(Stored items)

◆ ◆ ◆ ◆

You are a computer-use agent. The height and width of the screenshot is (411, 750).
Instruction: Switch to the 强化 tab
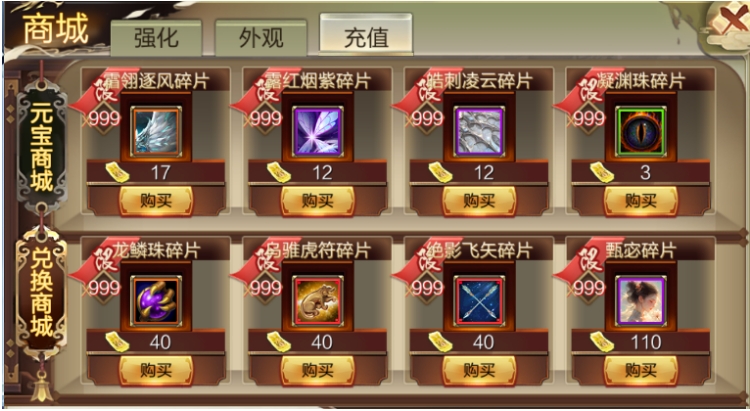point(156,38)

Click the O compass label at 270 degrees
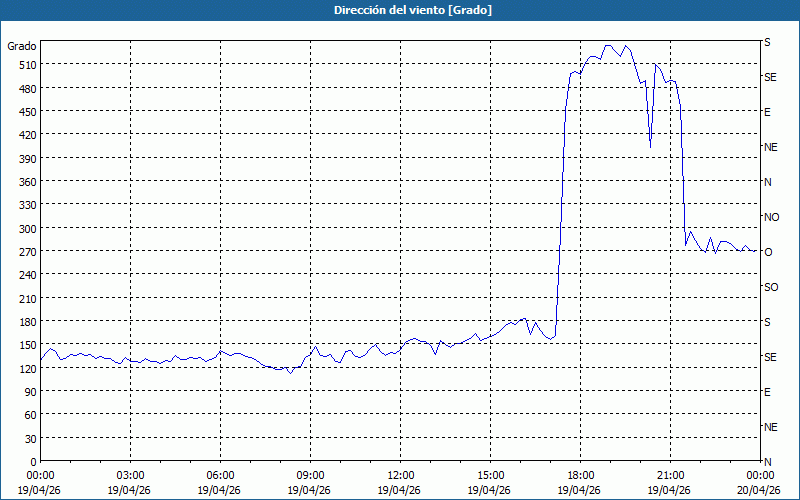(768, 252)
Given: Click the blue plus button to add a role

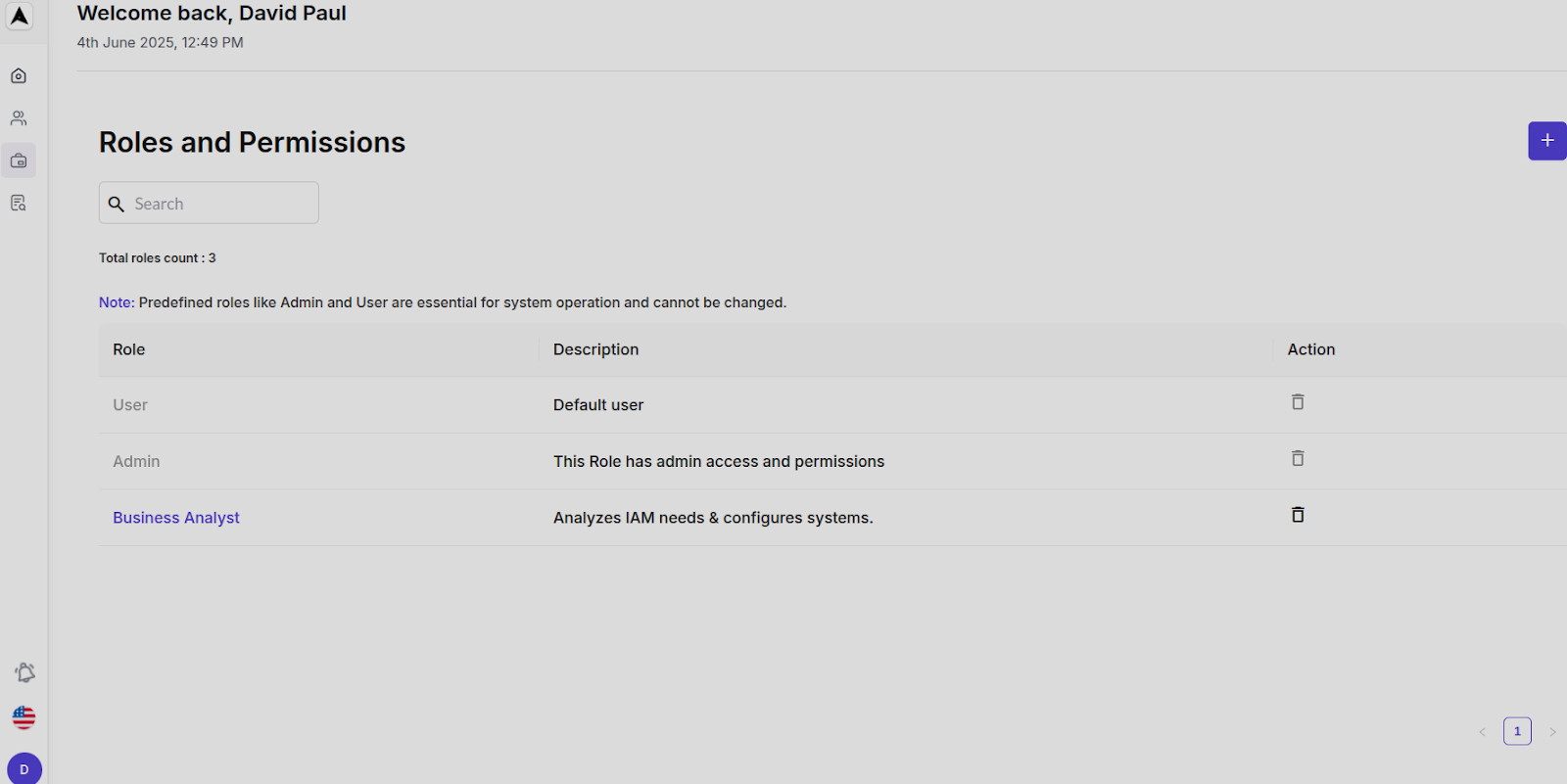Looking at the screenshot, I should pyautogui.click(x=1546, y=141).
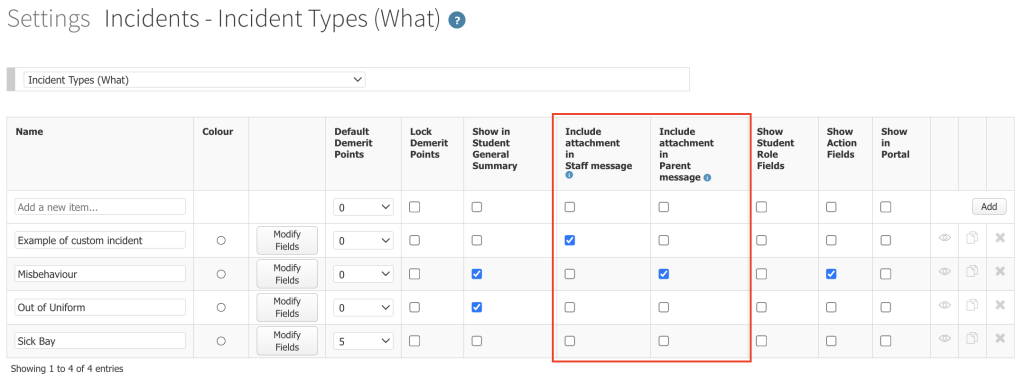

◆ ◆ ◆ ◆

- _Activity_: Could you repeat every entry above exactly, with each picture omitted?

- _Answer for this exercise_:
You are a computer-use agent. The height and width of the screenshot is (411, 750).
Instruction: Switch to the 强化 tab
point(156,38)

Click the O compass label at 270 degrees
(768, 252)
Given: Click the blue plus button to add a role

Looking at the screenshot, I should pyautogui.click(x=1546, y=141).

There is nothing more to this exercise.